Sadly, your analysis of New Zealand science is accurate. While agreeing that underfunding of research is a problem, however, I should like to point out a much more insidious change in New Zealand science — the move from “leadership” to “management”.

I had first-hand experience of this change in 1992. The management at my newly created Crown Research Institute (CRI) told the staff that we had to get rid of the “science culture” and replace it with a “business culture”, something they have relentlessly done over the past six years to the extent that business managers and accountants are now blithely making crucial decisions about research projects which are not subject to meaningful peer review. Pockets of good science do survive, usually centred on high-calibre scientists capable of exerting leadership in a somewhat alien environment.

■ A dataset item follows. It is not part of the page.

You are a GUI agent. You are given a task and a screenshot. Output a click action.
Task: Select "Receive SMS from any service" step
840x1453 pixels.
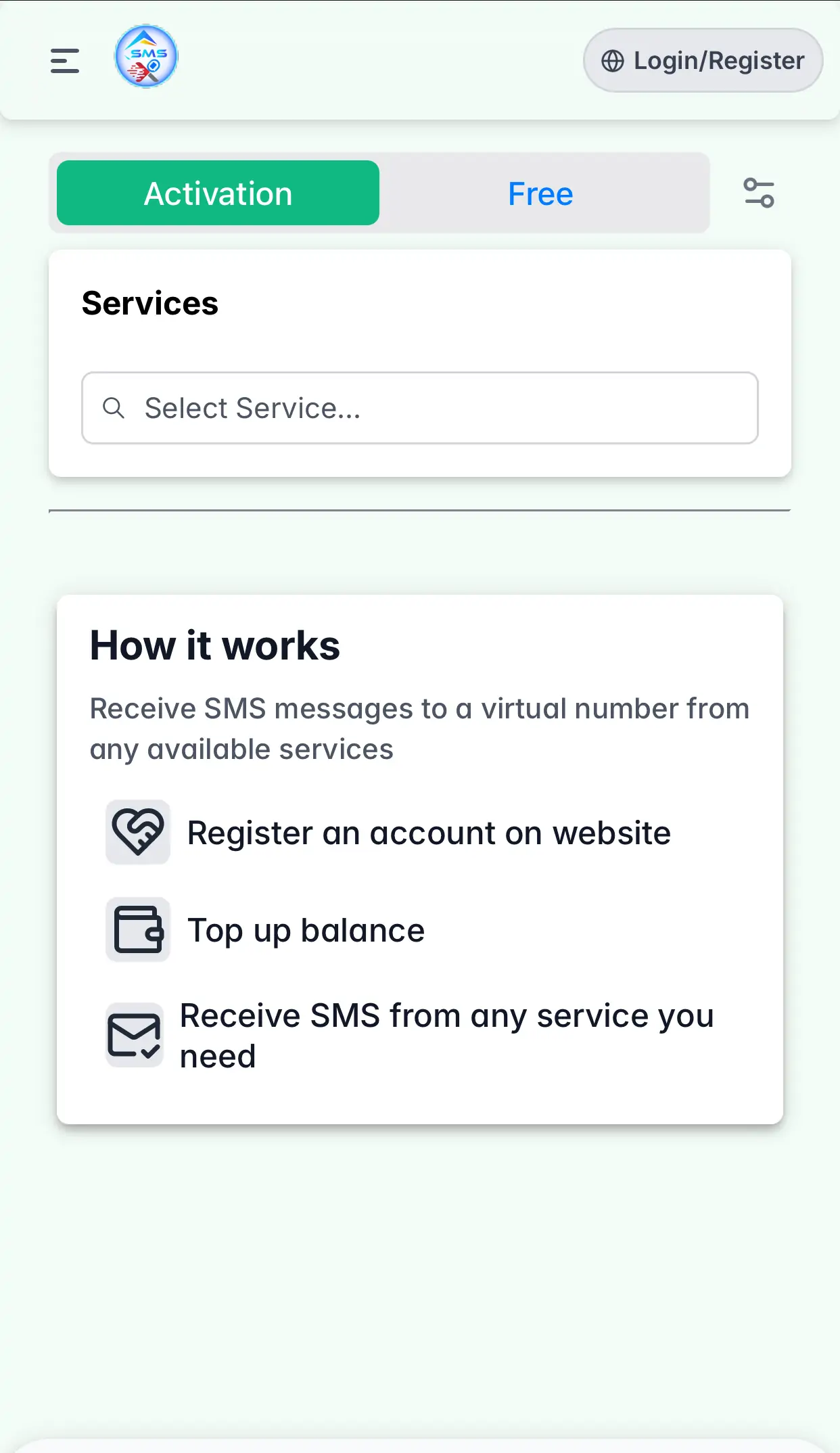coord(446,1036)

This disenfranchising of professionals is, of course, a national sport in New Zealand, as witnessed by the enormous problems encountered in a health system run on a market-driven model dreamt up by our Treasury. During my time in the CRIs, the pressure exerted by government to return a “profit” was so extreme that the accountants used to deduct “profit” from my government research grants on the first day of the financial year and return it to the government on the last day.

In my view, if we want to do good science that makes money, the CRIs need to be dramatically revamped. I, and many of my colleagues, believe that the fatal flaw with the CRIs is that they fall between two camps — they are neither research institutes nor commercially viable businesses. Because they are all absolutely dependent on government funding, much of the Foundation for Research, Science and Technology (FRST) funding is ring-fenced to ensure their survival and not open to truly competitive bidding by the best scientists with the best ideas.

Rather than cloak in pseudo-business-speak the present monopolistic system, could we not simply face up to the fact that we need government-funded research institutes? If we accept this, we could award say one-half of the current FRST funding direct to the CRIs as block grants to maintain their core facilities, and make the other half the subject of a truly competitive grants system to fund scientists whether in universities, private companies, CRIs or elsewhere.

Until we return scientists to centre stage in the New Zealand research scene I fear we shall be the subject of regular and equally depressing analyses by your journal.